==== SOURCE DATA
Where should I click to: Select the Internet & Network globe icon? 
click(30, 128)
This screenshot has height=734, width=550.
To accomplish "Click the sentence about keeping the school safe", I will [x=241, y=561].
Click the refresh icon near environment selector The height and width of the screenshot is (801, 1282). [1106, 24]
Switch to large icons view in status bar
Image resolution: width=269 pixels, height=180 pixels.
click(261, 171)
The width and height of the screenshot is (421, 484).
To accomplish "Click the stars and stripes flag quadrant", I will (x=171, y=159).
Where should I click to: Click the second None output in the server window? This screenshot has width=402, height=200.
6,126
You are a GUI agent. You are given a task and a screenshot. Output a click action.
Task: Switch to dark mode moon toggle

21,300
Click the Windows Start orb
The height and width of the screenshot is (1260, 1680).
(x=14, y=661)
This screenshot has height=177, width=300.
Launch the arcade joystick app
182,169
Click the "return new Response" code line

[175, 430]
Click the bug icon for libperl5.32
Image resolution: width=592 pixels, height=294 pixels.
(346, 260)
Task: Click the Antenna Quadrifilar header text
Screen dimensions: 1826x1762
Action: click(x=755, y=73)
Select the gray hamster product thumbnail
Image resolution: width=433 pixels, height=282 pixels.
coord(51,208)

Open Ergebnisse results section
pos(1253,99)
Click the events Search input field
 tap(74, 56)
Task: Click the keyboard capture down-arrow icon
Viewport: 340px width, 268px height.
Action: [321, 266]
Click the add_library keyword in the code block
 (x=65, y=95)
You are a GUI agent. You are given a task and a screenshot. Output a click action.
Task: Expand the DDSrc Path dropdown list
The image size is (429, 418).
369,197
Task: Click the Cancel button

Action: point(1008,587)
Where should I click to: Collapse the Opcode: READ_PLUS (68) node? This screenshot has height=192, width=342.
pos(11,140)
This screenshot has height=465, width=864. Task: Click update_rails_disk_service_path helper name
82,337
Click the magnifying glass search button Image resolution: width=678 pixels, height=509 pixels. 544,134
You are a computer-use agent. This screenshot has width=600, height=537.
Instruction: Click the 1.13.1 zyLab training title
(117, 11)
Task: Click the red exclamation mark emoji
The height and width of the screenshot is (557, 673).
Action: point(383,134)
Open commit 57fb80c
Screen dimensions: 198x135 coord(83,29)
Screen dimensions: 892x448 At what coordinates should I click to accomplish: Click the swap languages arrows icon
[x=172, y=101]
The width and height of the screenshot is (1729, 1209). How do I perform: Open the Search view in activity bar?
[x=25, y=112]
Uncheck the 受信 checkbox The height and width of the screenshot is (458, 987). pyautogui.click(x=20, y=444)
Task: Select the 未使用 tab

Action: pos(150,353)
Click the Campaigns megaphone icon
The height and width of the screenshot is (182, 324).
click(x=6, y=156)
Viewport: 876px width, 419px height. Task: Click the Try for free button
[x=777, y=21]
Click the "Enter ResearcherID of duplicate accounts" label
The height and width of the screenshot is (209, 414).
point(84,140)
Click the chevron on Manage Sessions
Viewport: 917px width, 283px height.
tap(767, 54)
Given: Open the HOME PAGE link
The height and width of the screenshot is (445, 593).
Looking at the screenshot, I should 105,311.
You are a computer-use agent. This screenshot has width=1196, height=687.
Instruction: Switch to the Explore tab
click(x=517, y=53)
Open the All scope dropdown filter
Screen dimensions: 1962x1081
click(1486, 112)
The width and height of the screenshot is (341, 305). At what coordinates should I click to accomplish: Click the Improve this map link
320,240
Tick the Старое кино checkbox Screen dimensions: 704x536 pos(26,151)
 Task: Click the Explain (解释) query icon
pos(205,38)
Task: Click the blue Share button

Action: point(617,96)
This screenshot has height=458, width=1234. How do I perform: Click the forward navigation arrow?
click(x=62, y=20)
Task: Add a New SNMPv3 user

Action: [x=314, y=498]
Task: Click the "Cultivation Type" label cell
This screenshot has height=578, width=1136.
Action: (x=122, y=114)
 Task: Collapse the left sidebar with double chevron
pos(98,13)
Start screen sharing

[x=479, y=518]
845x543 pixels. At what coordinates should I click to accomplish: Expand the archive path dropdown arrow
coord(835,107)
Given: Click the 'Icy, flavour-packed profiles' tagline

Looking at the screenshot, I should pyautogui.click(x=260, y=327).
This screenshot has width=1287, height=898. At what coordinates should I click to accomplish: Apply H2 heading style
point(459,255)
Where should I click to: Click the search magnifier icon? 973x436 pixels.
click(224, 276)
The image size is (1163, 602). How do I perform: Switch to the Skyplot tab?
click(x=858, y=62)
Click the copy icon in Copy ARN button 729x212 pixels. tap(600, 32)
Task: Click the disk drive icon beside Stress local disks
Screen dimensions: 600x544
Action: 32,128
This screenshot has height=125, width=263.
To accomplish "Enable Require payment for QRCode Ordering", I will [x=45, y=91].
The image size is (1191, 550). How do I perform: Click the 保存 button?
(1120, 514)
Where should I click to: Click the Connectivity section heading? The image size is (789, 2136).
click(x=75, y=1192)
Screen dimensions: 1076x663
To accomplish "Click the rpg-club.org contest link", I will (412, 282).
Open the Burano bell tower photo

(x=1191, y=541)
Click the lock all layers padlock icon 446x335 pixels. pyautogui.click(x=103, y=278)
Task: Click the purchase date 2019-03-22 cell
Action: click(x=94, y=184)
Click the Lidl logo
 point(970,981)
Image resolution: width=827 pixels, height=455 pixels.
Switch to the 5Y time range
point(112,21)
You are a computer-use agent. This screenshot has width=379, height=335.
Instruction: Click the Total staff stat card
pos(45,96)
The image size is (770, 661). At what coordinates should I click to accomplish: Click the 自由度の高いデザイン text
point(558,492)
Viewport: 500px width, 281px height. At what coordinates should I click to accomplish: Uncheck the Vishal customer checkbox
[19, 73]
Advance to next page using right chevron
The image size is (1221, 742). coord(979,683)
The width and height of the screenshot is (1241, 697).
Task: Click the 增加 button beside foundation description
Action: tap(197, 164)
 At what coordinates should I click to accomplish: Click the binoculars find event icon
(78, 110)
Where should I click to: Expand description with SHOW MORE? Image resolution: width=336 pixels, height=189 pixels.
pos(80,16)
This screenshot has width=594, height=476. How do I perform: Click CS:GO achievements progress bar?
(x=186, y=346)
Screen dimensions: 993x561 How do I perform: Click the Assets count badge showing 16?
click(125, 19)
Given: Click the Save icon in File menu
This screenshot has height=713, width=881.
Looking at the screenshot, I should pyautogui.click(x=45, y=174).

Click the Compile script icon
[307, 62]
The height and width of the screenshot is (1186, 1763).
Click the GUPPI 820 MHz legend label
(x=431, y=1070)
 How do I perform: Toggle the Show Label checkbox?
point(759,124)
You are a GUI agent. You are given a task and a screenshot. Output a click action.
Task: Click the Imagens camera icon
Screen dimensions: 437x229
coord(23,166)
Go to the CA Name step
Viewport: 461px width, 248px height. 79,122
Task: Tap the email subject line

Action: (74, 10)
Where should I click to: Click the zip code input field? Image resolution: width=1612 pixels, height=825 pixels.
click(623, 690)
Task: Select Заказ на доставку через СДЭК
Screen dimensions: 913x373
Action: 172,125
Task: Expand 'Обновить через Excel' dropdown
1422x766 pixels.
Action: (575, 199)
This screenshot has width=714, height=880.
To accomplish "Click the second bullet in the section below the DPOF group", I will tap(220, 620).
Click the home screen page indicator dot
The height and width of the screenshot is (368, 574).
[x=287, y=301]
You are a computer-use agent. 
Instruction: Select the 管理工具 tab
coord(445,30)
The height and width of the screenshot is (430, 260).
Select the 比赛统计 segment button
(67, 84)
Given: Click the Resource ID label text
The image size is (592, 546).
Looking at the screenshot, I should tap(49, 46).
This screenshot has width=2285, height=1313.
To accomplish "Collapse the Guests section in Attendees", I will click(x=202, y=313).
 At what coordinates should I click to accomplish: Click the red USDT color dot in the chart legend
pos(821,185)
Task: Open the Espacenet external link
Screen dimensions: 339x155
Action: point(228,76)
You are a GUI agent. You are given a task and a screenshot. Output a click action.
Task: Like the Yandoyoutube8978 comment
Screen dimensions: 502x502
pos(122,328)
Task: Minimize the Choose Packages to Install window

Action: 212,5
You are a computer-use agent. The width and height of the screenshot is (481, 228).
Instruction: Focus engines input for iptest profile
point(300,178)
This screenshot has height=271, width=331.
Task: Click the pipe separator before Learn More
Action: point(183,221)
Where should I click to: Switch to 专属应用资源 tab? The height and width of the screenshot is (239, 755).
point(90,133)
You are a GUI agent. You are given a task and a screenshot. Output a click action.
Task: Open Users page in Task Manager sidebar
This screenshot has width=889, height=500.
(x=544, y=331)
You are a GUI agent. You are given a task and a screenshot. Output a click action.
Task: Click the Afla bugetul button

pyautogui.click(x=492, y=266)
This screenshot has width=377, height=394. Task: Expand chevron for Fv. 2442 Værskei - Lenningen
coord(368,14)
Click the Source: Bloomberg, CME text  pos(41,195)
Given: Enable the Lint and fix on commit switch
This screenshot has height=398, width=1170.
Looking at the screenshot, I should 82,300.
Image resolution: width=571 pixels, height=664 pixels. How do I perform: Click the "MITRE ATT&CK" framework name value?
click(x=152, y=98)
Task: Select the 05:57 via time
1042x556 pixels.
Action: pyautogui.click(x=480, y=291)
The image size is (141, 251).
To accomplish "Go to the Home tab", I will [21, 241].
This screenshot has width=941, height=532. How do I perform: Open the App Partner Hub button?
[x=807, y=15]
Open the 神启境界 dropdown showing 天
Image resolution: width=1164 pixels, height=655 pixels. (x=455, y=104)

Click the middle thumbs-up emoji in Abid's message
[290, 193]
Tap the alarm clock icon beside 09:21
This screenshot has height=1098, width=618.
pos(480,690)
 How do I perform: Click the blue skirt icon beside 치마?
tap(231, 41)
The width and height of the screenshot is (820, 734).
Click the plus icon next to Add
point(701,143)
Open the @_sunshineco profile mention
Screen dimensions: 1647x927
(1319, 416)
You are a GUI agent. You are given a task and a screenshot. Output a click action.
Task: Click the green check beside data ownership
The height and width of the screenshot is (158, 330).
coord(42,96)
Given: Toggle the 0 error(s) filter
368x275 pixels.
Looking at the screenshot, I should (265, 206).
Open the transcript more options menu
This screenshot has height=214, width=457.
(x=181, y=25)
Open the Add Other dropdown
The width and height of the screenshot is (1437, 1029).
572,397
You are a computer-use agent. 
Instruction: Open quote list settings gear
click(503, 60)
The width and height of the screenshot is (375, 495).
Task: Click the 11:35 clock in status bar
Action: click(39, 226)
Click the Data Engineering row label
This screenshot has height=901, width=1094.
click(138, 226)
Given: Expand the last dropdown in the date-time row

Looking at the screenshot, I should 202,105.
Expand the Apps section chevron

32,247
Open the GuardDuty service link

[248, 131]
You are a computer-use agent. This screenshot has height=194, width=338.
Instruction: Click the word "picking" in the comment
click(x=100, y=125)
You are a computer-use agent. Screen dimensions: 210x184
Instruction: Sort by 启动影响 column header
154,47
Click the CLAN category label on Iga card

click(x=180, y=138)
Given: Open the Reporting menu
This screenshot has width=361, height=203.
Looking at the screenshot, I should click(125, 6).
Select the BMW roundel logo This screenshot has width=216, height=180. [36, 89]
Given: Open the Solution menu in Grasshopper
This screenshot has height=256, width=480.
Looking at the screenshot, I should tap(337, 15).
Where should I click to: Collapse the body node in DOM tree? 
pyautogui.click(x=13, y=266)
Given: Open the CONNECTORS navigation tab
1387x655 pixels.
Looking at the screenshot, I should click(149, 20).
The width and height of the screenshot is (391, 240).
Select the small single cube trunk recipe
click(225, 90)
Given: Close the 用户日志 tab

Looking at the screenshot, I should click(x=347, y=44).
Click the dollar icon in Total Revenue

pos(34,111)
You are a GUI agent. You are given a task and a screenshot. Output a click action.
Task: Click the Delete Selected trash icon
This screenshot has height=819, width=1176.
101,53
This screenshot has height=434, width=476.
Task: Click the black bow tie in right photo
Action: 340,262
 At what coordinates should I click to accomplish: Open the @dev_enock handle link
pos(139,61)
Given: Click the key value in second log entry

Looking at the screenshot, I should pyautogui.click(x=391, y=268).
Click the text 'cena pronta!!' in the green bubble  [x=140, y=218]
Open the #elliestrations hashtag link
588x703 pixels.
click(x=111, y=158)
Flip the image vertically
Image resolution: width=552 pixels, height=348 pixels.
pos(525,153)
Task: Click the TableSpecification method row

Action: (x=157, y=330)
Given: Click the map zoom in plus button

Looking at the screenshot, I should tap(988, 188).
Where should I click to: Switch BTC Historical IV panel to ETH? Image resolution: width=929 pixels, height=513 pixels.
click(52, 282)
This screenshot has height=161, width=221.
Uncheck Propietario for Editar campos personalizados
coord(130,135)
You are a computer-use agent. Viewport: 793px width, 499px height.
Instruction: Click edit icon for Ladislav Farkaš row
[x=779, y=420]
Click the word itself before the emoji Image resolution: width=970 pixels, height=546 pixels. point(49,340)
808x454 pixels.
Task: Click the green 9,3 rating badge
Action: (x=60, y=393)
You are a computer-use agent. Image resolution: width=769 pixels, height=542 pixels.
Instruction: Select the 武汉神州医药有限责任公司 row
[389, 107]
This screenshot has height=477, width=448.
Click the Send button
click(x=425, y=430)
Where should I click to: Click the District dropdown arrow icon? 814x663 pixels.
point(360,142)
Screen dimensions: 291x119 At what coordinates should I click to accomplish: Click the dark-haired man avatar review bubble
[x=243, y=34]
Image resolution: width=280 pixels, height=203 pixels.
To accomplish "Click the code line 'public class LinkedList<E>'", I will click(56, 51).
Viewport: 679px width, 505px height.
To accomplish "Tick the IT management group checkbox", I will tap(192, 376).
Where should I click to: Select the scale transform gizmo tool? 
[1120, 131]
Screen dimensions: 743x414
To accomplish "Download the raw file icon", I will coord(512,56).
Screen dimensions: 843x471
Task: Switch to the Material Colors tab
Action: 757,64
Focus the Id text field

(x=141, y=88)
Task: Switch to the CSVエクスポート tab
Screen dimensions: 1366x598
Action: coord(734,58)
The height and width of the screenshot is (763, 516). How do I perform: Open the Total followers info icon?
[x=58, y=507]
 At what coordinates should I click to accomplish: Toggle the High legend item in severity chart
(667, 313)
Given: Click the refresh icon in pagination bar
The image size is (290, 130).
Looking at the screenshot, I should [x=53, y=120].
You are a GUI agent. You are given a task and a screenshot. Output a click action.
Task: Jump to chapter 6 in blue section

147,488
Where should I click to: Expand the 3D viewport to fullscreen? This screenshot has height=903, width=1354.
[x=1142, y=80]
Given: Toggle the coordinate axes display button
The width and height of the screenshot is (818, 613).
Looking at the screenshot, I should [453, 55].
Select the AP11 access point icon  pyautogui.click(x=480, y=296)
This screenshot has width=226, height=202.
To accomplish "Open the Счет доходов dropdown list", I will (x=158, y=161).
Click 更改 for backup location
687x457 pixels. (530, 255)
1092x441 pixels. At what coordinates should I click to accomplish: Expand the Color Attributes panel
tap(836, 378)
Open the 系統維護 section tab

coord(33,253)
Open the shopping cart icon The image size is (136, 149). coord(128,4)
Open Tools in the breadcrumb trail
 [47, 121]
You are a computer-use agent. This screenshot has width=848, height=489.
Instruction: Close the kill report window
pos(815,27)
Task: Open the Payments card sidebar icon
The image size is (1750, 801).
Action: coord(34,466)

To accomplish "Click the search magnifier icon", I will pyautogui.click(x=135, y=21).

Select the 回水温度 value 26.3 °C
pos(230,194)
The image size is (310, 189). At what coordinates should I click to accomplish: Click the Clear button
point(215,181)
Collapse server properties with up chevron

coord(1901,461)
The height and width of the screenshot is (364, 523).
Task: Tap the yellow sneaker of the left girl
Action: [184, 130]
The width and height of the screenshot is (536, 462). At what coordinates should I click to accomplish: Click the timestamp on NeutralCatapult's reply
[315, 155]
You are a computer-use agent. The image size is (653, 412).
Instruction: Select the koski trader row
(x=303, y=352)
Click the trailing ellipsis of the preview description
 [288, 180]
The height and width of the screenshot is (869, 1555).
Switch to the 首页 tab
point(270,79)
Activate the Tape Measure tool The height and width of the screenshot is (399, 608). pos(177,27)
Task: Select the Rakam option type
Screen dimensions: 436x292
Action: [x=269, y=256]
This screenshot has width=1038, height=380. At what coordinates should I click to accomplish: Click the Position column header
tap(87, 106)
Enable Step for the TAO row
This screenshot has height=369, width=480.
========
THE REQUEST. Please give the items between the lines holding "Given: Toggle the coordinate" and "will (x=158, y=161).", inclusive, as a two-column CSV with the columns task and response. Use one row per item, put each field in quotation marks, and turn any line breaks into spaces.

EXERCISE ANSWER.
task,response
"Given: Toggle the coordinate axes display button The width and height of the screenshot is (818, 613).","Looking at the screenshot, I should [453, 55]."
"Select the AP11 access point icon","pyautogui.click(x=480, y=296)"
"This screenshot has width=226, height=202. To accomplish ""Open the Счет доходов dropdown list"",","I will (x=158, y=161)."